The Hemophilia Federation of America sure knows how to throw a party! And a three-day meeting, all aimed at educating the community about bleeding disorders while providing a busy but intimate venue for meeting up with old friends, acquaintances and business colleagues. And held in Cleveland, with a final evening a celebration at the Rock and Roll Hall of Fame, the theme “Together, We Rock” was absolutely true and we did!
I was able to attend some sessions while there, in between visiting our Save One Life booth and greeting sponsors, donors and interested people, and chilling with some very great friends (Debbi Adamkin, Neil Herson, Ray Dattoli, Melissa Compton, to name only a few). First was an invitation-only meeting with Genentech about mlibra, and specifically the recently reported deaths. About 20 consumers, all key opinion leaders associated with hemophilia organizations) attended. I won’t go into that here in much detail, as the meeting completely corroborated with the article Paul Clement wrote in the May issue of PEN, available on our website.
In a nutshell, though, Genentech shared how Hemlibra has been granted Breakthrough Designation Status by the US FDA to fast-track approval of Hemlibra for noninhibitor patients, based on the HAVEN 3 study data. Conversation turned to the five deaths, out of the 600 current users of Hemlibra globally. Genentech walked us through each death, one by one, what was known and what was reported. We now know that two were Americans, one of whom was in a clinical study. While the explanations all made sense, Ray Datolli, a COTT representative, remarked, “It’s always a clinical study, and it’s always 1981.” The other attendees also commented that the delay in learning of the five deaths was a problem; the community wants to know sooner about these “adverse events.” Genentech then reviewed why they cannot comment on the deaths, for reasons we spell out clearly in our article, and in some cases, the families of the deceased themselves did not want the information released.
Debbi Adamkin, executive director of the Florida Hemophilia Association commented too that the community needs to be educated that Hemlibra is not a cure, and many think it is!
To learn more about Hemlibra, please read our article in the May issue of PEN.
Another good session was on inhibitors, by Vanessa Byams of the CDC. We learned that the CDC hosted a second national inhibitor summit in January 2017 and is closely following inhibitor trends in our community. Its goal is to share information from the community, and to discuss how to collect high quality data, to make sure inhibitor tests are accurate. NHF’s MASAC has an Inhibitor Prevention and Eradication Working Group, which has led to a national collaborative effort to increase enrollment of babies with hemophilia and inhibitors in the CDC Surveillance study. The bottom line is, all hemophilia patients are at risk of inhibitors (with certain exceptions) and there is a lot of research happening on inhibitors. Vanessa said that in the last 18 months alone there is “an incredible movement and action” regarding inhibitor research. “The road to inhibitor prevention starts with national surveillance, including regular screening and early detection If you detect it early, the better the chance of eradicating it.”

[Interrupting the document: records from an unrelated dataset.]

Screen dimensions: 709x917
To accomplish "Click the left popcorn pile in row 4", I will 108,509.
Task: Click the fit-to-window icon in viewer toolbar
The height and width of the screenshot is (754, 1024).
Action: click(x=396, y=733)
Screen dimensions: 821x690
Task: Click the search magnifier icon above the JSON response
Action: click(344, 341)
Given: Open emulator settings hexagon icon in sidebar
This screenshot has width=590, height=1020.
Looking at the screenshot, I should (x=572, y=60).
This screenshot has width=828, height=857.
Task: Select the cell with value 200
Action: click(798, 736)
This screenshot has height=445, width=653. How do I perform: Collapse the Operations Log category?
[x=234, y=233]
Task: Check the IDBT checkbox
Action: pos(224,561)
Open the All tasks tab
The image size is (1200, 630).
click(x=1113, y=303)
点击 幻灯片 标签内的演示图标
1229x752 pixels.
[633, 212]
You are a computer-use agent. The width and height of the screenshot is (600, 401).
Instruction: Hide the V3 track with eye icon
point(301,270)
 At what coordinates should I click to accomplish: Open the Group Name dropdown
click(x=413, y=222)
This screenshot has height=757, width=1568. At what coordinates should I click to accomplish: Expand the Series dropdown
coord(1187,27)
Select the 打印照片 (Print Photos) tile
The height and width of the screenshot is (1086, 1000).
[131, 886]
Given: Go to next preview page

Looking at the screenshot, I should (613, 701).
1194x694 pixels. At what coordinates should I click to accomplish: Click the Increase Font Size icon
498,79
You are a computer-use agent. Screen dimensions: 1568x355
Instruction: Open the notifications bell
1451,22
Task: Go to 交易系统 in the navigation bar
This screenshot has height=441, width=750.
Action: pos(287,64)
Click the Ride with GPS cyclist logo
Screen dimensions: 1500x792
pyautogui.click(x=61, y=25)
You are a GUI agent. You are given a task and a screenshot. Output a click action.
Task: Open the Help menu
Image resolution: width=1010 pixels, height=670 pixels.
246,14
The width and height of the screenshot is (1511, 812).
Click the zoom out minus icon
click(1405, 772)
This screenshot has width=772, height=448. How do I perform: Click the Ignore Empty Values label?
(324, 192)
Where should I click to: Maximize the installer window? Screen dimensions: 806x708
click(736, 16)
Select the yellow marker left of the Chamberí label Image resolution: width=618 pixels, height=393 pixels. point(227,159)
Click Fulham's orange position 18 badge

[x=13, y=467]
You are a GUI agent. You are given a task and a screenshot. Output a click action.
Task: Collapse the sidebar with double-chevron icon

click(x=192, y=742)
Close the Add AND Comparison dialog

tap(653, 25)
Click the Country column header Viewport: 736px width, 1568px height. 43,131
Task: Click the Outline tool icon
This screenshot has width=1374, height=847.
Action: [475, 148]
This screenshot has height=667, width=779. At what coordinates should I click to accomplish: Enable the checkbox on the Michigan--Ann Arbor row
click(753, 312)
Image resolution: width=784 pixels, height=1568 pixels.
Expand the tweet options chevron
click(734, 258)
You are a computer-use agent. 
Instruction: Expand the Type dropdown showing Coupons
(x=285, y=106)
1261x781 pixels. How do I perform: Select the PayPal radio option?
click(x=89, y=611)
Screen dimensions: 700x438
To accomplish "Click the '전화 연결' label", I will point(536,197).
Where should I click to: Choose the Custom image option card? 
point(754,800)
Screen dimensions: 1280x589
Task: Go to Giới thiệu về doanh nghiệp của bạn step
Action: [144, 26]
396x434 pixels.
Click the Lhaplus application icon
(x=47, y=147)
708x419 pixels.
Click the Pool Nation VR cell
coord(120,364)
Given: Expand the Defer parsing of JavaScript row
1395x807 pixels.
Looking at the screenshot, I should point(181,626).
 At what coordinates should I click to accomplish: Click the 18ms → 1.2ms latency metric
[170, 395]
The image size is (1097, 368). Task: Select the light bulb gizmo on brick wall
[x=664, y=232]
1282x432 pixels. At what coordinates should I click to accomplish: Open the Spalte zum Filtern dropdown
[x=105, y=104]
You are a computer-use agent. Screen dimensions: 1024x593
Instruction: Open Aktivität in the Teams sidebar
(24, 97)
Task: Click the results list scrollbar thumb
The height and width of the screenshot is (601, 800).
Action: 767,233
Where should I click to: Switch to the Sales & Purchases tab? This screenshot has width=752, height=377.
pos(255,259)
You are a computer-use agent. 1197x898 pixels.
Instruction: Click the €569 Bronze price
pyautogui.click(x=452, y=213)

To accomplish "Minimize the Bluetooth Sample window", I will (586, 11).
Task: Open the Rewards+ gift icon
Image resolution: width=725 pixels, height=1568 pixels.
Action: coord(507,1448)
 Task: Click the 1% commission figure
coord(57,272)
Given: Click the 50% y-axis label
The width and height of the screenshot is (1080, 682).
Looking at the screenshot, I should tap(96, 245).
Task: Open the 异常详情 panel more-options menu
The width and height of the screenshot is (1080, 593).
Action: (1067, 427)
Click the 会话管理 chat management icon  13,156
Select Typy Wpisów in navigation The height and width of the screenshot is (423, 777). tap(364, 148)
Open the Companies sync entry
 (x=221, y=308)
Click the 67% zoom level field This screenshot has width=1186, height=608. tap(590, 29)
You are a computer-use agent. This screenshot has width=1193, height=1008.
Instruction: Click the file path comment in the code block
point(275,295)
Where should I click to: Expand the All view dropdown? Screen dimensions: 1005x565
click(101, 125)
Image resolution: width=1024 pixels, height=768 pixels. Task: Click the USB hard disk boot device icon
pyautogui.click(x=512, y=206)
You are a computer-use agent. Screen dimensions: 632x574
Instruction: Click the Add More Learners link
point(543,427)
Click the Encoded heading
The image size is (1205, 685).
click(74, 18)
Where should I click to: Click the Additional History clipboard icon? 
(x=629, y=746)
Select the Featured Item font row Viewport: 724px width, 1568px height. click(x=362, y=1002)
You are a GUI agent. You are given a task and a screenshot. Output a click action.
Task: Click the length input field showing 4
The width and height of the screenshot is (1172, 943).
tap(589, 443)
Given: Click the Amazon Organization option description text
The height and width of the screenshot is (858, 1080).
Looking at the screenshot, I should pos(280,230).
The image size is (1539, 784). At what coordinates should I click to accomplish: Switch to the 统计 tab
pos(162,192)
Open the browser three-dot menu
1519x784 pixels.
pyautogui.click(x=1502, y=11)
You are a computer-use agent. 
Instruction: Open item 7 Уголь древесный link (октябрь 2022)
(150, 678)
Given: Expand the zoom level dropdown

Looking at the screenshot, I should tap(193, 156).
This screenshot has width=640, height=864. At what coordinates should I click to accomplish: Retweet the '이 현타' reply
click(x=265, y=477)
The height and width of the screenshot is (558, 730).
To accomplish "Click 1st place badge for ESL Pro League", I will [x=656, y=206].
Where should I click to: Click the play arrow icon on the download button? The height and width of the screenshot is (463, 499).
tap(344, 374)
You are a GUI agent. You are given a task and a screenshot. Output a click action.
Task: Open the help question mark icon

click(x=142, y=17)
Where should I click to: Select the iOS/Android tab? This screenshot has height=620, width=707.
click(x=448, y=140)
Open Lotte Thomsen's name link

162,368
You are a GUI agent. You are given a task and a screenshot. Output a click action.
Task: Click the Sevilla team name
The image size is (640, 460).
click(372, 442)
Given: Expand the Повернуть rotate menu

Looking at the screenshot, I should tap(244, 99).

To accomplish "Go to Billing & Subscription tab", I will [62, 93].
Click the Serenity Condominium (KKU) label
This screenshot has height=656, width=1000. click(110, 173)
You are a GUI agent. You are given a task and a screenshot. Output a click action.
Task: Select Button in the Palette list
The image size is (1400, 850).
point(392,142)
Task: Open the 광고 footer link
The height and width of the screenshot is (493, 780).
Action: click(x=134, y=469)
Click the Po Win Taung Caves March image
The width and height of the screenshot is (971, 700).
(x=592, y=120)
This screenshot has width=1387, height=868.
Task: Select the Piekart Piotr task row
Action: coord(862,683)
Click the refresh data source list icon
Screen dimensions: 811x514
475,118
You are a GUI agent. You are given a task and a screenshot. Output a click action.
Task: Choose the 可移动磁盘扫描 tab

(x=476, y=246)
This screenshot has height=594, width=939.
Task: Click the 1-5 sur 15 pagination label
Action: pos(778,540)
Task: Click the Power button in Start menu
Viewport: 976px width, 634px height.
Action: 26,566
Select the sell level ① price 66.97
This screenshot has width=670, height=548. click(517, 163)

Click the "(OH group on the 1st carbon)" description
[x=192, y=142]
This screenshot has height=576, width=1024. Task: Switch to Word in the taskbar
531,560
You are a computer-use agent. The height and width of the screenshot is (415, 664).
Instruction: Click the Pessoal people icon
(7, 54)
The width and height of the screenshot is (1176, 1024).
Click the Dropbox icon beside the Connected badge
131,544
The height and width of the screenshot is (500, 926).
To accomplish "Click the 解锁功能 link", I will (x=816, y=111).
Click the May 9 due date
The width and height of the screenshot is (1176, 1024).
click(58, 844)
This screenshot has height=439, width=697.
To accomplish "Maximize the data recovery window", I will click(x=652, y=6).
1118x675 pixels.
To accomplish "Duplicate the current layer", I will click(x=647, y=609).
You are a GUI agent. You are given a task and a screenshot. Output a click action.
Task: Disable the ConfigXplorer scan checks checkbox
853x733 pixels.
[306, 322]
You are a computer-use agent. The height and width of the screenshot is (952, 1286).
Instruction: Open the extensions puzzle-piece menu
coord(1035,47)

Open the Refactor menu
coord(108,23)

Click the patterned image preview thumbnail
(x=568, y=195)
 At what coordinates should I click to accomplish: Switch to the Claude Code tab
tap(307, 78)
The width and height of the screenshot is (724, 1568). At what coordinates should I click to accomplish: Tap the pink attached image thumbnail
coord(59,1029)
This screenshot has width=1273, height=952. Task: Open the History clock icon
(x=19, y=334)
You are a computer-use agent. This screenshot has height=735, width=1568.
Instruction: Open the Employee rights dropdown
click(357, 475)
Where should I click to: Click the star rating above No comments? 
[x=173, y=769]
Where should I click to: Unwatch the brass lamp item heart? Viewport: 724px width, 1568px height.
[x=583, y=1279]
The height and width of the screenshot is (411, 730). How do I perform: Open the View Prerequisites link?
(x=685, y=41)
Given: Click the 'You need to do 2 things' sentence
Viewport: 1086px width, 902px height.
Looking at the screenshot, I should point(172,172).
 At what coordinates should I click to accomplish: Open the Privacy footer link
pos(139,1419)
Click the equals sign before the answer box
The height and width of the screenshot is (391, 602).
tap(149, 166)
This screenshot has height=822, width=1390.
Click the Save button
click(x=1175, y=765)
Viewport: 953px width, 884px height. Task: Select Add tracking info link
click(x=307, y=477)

One clear hole in our weekend was Barry Haarde: we were all missing his presence, as HFA was truly a home away from home for him. His sister Emily came to fill in for him, and we all shared Barry stories, while admiring his contributions to HFA and Save One Life, which helped so many around the world. With sadness and sweetness, we all felt his absence all too well.
On Saturday morning, Novo Nordisk sponsored a “B Yourself” symposium for families with hemophilia B. It was very lively, as the audience could participate in answers using the buttons at their desks; answers were tallied and displayed instantly on the screens, from tables designated with rock and roll names: The Rolling Stones, the Beatles, Prince, etc. It made it all the more fun. The topic was mostly about pharmacokinetic (PK) testing, with different patients sharing about their different half-lives, and different dosing schedules. It got pretty technical but was fascinating. It really is imperative that every person with hemophilia know their PK levels, because we now know that you cannot dose just by weight and correction percentage—you do need to know your half-life. We will have some great articles about that in the November issue of PEN.
I spoke with dozens of people, all involved in the community, from patients, to advocates, to chapter leaders to industry reps. Two main themes really became clear, one scary and the other exciting.
Scary? Funding in the community is being restricted. Every executive director of a chapter I spoke to commented on this. Our pharmaceutical sponsors are pulling back funding, perhaps as the marketplace is glutted with products, and we expect some consolidations and acquisitions (like Sanofi buying Bioverativ, and Takeda making moves on Shire?). No one is sure what will happen, but some programs may need to be cut.
Exciting? Gene therapy. More than one person said to me, “It’s not a matter of if anymore, but when.” Gene therapy is coming. How will it impact our lives, both as patients and as community employees?
We don’t know yet, but as we rocked the night away Saturday night to a great band at the Rock and Roll Hall of Fame, we celebrated the great advocacy and grassroots work of HFA and its team, celebrated being a family of people with bleeding disorders, and excited about what the future holds.